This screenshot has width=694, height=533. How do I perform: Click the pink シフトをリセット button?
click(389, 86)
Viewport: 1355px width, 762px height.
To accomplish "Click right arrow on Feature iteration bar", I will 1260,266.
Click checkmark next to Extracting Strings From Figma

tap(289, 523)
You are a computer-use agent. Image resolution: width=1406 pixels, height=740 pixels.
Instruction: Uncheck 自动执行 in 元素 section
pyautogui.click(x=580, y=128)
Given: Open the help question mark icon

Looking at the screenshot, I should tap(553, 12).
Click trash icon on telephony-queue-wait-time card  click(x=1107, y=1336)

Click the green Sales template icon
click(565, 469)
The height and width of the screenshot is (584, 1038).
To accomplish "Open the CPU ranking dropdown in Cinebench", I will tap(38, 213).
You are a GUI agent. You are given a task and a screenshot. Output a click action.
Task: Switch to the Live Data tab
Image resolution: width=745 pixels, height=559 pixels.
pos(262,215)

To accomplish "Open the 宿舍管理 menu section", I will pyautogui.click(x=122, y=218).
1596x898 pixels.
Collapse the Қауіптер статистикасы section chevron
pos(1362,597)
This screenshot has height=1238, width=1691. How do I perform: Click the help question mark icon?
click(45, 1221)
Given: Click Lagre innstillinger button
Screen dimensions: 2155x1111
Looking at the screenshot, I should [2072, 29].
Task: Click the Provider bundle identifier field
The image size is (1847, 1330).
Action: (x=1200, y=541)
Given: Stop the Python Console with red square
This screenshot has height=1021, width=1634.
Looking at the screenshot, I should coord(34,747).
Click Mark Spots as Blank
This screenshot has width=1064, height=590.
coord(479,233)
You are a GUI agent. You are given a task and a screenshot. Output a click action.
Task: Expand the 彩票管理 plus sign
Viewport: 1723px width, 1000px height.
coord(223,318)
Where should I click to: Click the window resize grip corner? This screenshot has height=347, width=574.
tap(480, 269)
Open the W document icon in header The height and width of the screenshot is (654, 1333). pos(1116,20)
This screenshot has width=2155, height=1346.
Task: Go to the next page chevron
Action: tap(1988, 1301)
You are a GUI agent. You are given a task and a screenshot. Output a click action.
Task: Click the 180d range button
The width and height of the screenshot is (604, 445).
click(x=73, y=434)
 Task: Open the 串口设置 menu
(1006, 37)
════════════════
- Exercise prompt: Everything above from the line containing "Click the green Sales template icon" down to the line containing "Task: Click the Provider" is to be transcribed exactly, with both of those lines included and nothing else added.

- Exercise result:
Click the green Sales template icon
click(565, 469)
The height and width of the screenshot is (584, 1038).
To accomplish "Open the CPU ranking dropdown in Cinebench", I will tap(38, 213).
You are a GUI agent. You are given a task and a screenshot. Output a click action.
Task: Switch to the Live Data tab
Image resolution: width=745 pixels, height=559 pixels.
pos(262,215)

To accomplish "Open the 宿舍管理 menu section", I will pyautogui.click(x=122, y=218).
1596x898 pixels.
Collapse the Қауіптер статистикасы section chevron
pos(1362,597)
This screenshot has height=1238, width=1691. How do I perform: Click the help question mark icon?
click(45, 1221)
Given: Click Lagre innstillinger button
Screen dimensions: 2155x1111
Looking at the screenshot, I should [2072, 29].
Task: Click the Provider bundle identifier field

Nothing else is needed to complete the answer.